TURRA – A criação da APBA, no final de março, atendeu a uma demanda das empresas. Suínos e aves são setores distintos, mas com modelos produtivos e desafios semelhantes. Os dois possuem objetivos e reivindicações em comum, para os mercados interno e externo. Por exemplo, na prospecção de novos clientes e nas campanhas para vender os nossos produtos.

DINHEIRO RURAL – Houve alguma resistência à criação da ABPA?

TURRA – Alguns associados da Ubabef ficaram temerosos em se juntar com uma entidade que não conheciam, da mesmo forma que alguns produtores de suínos ficaram com medo de serem excluídos das decisões. Mas as pequenas e eventuais diferenças foram superadas. Criamos um modelo de governança transparente, com a adoção de 13 câmaras temáticas para debates técnicos e uma forma de participação muito democrática, com assento para os pequenos, médios e grandes produtores. 

DINHEIRO RURAL – As principais linhas de ação da ABPA já foram definidas? TURRA – Sim. Nossas metas envolvem ações para estimular o consumo interno e abrir novos mercados, expandindo as exportações por meio de campanhas e eventos. A avicultura tem 155 mercados abertos. O setor de suínos possui 70. Podemos avançar bastante, ainda, abrindo outros 15 mercados para a carne de aves e pelo menos dez para suínos. Entre esses países estão Malásia, Indonésia, Myanmar, para aves, e Coreia do Sul e México, para suínos.

DINHEIRO RURAL – Como a ABPA vai agir para abrir esses mercados internacionais? 

TURRA – Já estamos participando de feiras e workshops e entrando em contato com embaixadas para realizar ações diretas. No mês passado, por exemplo, a ABPA já participou da Food&Hotel Asia, em Cingapura, um dos mais importantes eventos de alimentos da Ásia. Ainda neste ano devemos entrar com um painel na Organização Mundial do Comércio (OMC) pela a abertura da África do Sul. Queremos entrar nesse país de maneira diplomática. Outro exemplo é a Índia. Lá não há uma indústria de refrigeração, o hábito é consumir a carne in natura. A Índia é um mercado atraente, com potencial de crescimento, está aberto para nós, mas a tarifa para exportarmos é impraticável, atualmente. Qualquer movimento na direção desse país passa por uma negociação tarifária. 

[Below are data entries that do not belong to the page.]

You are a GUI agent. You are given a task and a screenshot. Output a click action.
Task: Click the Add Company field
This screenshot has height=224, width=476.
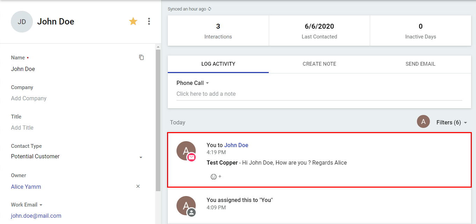point(29,99)
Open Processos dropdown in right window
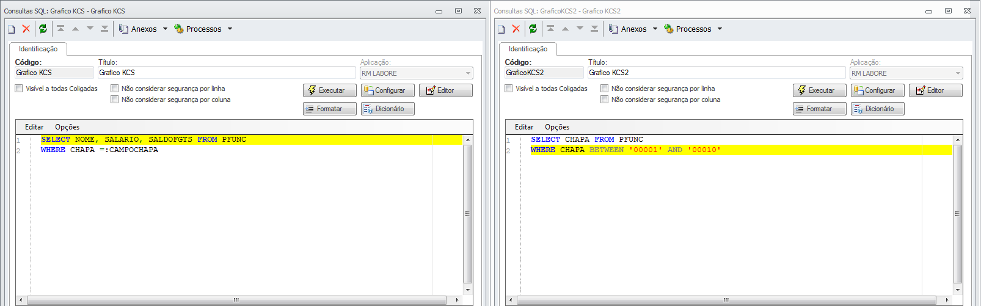This screenshot has width=981, height=306. (720, 29)
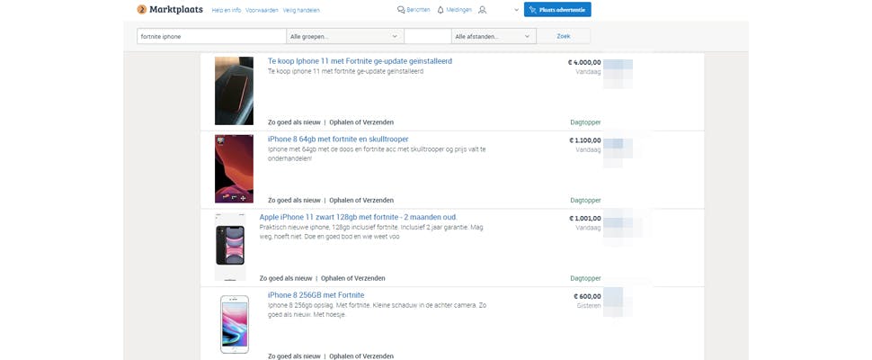The height and width of the screenshot is (360, 872).
Task: Open Apple iPhone 11 zwart listing thumbnail
Action: pos(229,245)
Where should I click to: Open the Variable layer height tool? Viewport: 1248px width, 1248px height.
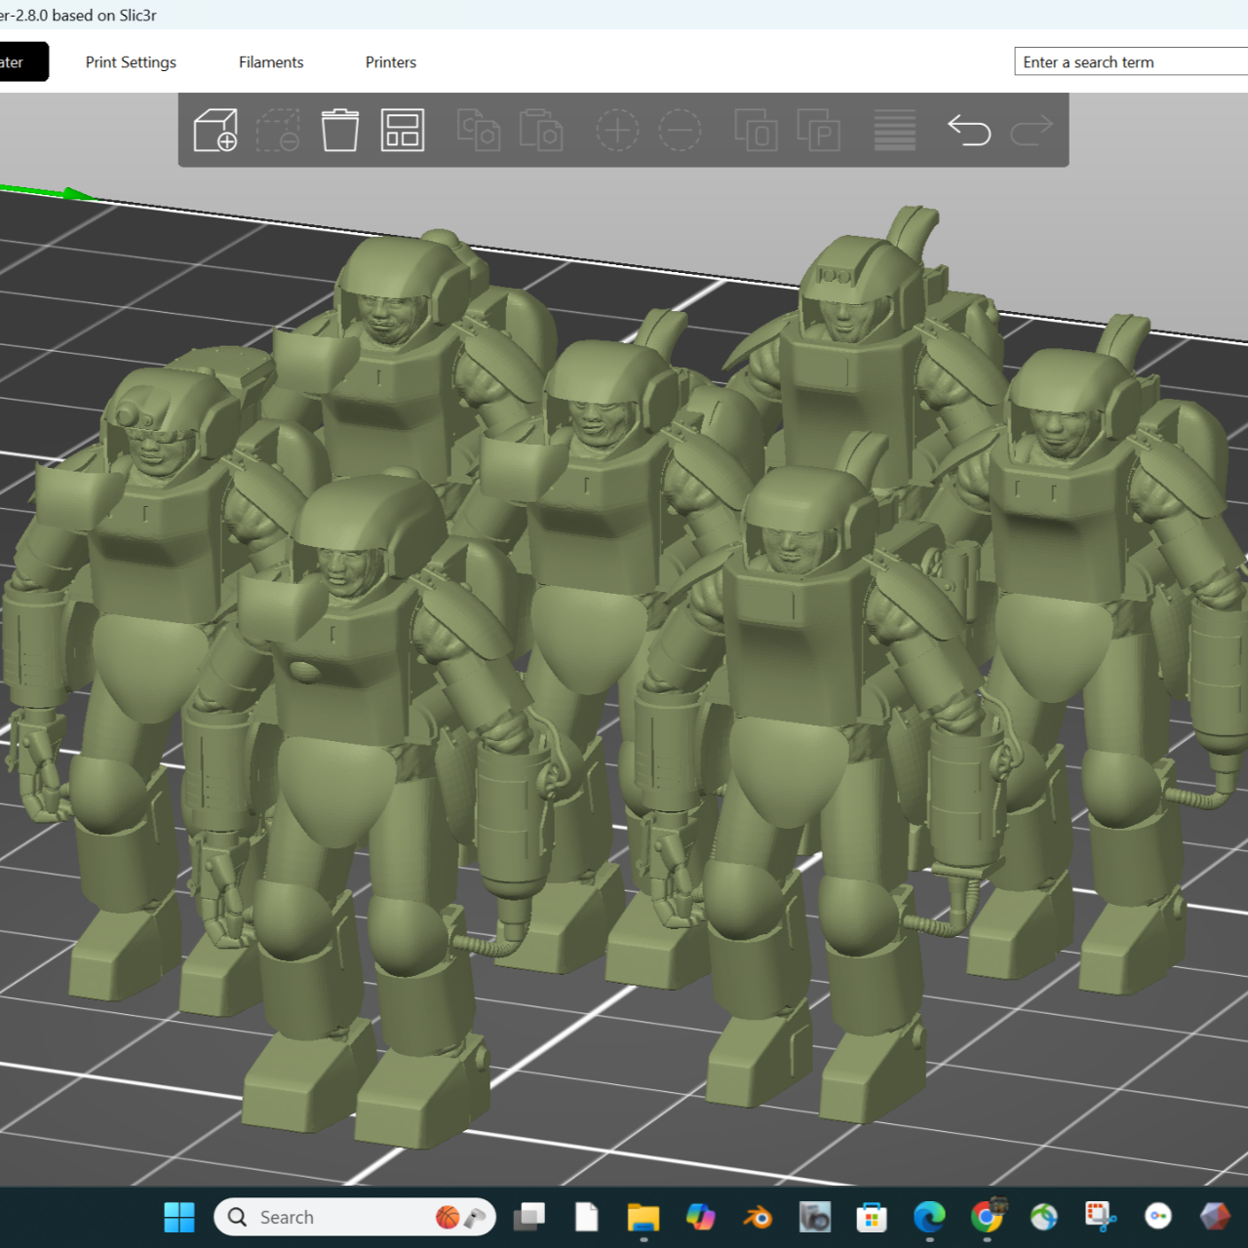click(894, 130)

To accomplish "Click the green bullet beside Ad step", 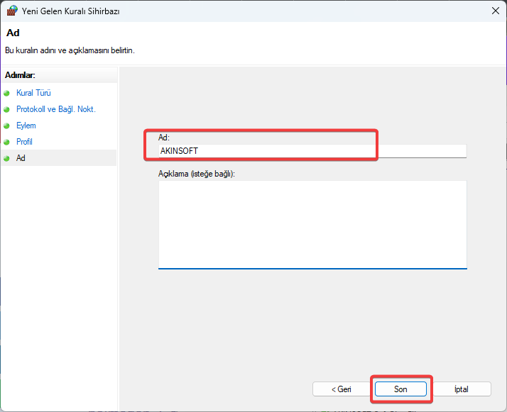I will click(x=7, y=159).
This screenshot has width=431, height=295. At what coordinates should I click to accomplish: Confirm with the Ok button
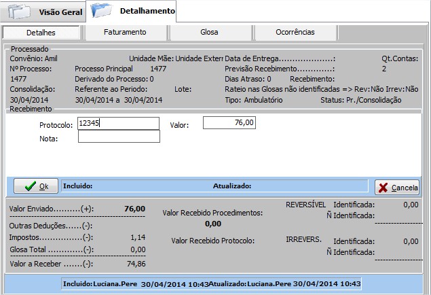36,186
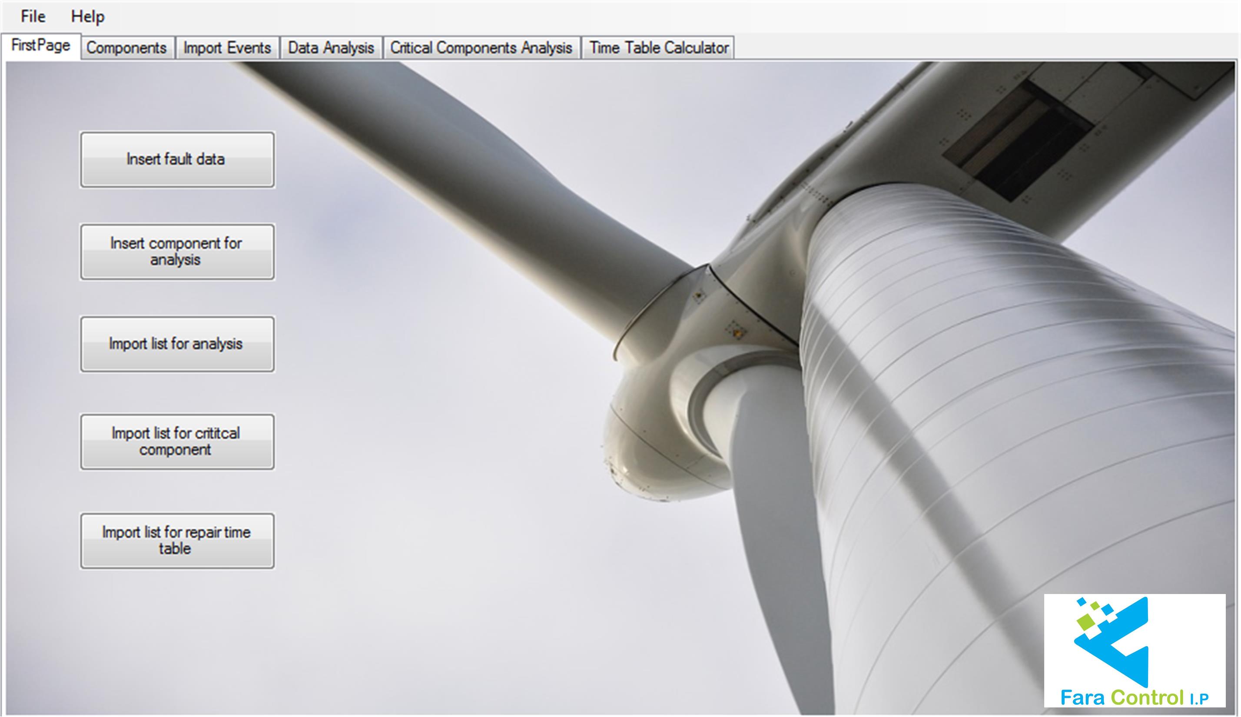
Task: Switch to Critical Components Analysis tab
Action: 481,48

DINHEIRO RURAL – E no mercado interno, quanto é possível avançar?

TURRA – No Brasil, o maior consumo é o da carne de aves, seguido pelo de bovina e depois pelo de carne suína. Em média, o brasileiro consome 44 quilos de carne de aves, anualmente. Mas de suínos são apenas 15 quilos. Na União Europeia, por exemplo, o consumo médio é de 40 quilos. Por isso, a carne suína é a que mais tem espaço para crescer. A produção também pode acompanhar esse movimento. Além do potencial de expansão intrínseco às condições do País, como ter um banco genético importante, terra, água e mão de obra abundantes, o Brasil pode ocupar espaços porque alguns países estão perdendo posições como  produtores importantes de suínos. A China, por exemplo, vai reduzir o rebanho por problemas ambientais, entre eles a escassez de recursos hídricos.

DINHEIRO RURAL – No Brasil, reconhecidamente um grande investidor mundial no desenvolvimento genético de aves e suínos, ainda há espaço para novos avanços?

TURRA – Nesse mercado ainda existem oportunidades. A Argentina está procurando por material genético brasileiro. Chile e Peru também estão interessados em negociar conosco. Isso estimula as pesquisas em busca de melhoramento genético e manejos mais sustentáveis. O País pode se destacar, também, no fornecimento de ovos férteis. Quando a influenza aviária afetou o México, o Brasil assumiu o papel de banco genético exportador, ao se mostrar como uma área livre da doença. Países que dependiam da genética mexicana e americana
vieram até nós.

DINHEIRO RURAL – Qual é a expectativa de crescimento financeiro das cadeias de aves e suínos para os próximos anos? 

TURRA – Segundo dados da Organização das Nações Unidas para Alimentação e Agricultura, até 2022, o mundo precisará aumentar a oferta de proteína animal em mais de 40% para atender a demanda. O Brasil é um produtor estratégico e o setor continuará crescendo.